Effective reinduction regimens are needed for children with relapsed and refractory acute myeloid leukemia (AML), as outcomes remain poor. Therapeutic options are limited in this heavily pretreated patient population, many of whom have reached lifetime recommended doses of anthracycline chemotherapy. The development of effective non-anthracycline–based salvage regimens is crucial to these patients who are at significant risk of life-threatening cardiotoxicity. We previously reported results of a phase 2 trial of a clofarabine-based regimen with topotecan, vinorelbine, and thiotepa (TVTC) in patients with relapsed acute leukemias. Here we report on an expanded bicenter cohort of 33 patients, <25 years of age, with relapsed/refractory AML treated with up to 2 cycles of the TVTC reinduction regimen from 2007 to 2018. The overall response rate, defined as complete remission or complete remission with partial recovery of platelet count, was 71.4% (95% confidence interval [CI], 41.9-91.6) for those patients in first relapse (n = 14) and 47.4% (95% CI, 24.4-71.1) for patients in second or greater relapse or with refractory disease. Responses were seen across multiple high-risk cytogenetic and molecular subtypes, with 84% of responders successfully bridged to allogeneic stem cell transplantation. The 5-year overall survival for patients in first relapse was 46.2% (95% CI, 19.1-73.3) and 50.0% (95% CI, 26.9-73.1) for patients who responded to TVTC. For pediatric and young adult patients with relapsed/refractory AML, TVTC reinduction compares favorably with currently used salvage regimens and warrants further exploration.

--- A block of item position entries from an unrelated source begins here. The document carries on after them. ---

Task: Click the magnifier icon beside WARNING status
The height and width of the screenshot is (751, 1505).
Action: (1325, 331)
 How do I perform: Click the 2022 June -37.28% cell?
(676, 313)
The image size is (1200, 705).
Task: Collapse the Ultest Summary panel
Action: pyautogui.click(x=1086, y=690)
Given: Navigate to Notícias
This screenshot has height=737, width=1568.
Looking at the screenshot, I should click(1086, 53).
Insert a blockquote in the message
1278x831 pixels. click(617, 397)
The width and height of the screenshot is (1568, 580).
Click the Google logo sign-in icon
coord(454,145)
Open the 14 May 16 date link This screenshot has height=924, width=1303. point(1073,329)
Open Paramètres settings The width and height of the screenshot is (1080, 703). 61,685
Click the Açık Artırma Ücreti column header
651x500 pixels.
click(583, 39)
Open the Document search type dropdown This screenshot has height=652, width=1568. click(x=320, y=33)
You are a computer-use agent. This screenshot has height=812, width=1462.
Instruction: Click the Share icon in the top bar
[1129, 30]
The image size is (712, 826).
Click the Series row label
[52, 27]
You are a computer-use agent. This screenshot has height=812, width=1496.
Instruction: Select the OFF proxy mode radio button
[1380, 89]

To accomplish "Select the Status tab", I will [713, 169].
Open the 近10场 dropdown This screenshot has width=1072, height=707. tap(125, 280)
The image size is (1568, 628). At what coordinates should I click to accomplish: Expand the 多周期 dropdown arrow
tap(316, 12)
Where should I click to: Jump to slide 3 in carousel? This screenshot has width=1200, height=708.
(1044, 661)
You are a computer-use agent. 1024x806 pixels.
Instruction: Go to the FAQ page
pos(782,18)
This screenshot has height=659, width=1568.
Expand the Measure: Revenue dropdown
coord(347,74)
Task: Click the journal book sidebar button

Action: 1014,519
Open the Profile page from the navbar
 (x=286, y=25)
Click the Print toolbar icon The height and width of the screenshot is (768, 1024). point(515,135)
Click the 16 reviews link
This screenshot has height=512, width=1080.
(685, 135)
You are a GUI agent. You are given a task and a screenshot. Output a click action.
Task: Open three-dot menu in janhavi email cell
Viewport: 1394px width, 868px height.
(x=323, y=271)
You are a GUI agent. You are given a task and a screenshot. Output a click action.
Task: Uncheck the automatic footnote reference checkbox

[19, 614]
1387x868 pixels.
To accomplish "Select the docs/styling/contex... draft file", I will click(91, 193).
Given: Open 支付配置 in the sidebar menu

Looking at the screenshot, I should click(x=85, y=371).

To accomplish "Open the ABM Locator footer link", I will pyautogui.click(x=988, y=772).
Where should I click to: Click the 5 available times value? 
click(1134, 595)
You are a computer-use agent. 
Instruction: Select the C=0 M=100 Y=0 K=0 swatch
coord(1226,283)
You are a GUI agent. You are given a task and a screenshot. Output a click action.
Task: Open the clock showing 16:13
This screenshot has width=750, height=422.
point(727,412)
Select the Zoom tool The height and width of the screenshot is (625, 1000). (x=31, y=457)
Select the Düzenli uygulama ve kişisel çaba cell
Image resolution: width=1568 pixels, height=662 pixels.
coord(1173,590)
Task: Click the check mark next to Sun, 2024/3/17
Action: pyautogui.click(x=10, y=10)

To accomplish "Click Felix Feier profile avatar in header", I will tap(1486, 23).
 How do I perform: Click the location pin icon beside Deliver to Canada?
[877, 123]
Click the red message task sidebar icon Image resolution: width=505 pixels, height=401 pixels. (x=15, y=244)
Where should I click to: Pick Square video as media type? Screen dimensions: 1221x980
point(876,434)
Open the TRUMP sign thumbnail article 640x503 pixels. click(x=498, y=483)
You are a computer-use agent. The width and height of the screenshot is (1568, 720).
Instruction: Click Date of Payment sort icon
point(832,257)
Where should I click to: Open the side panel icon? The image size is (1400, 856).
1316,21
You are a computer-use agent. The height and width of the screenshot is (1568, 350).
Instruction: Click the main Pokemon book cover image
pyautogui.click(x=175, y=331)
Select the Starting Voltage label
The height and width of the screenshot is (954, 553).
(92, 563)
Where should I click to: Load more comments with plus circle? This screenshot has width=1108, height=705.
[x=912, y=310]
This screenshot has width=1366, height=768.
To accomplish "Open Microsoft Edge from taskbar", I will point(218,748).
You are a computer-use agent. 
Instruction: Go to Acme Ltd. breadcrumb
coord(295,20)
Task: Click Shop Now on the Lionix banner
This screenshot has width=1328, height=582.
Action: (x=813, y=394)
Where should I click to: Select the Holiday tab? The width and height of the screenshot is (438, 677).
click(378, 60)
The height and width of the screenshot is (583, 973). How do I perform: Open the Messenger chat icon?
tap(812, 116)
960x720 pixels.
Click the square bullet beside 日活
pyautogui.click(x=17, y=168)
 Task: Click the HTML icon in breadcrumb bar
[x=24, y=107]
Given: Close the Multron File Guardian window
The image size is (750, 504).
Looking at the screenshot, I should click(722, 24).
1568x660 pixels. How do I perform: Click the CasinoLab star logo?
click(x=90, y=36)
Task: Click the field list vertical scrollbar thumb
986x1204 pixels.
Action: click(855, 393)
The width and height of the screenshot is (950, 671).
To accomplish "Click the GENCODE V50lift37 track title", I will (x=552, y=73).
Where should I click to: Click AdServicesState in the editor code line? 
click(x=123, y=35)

Newly diagnosed children with acute myeloid leukemia (AML) have long-term, event-free survival rates ranging from 50% to 63% when treated with contemporary frontline regimens.1-4  Children with relapsed disease, albeit a heterogenous patient population, carry a poor prognosis despite intensive salvage regimens.5,6  Among survivors of relapsed AML, more than one-third will develop late cardiotoxicity from cumulative anthracycline-containing frontline and salvage therapy regimens.7,8  There is an unmet need for effective and minimally cardiotoxic salvage regimens for children with relapsed AML.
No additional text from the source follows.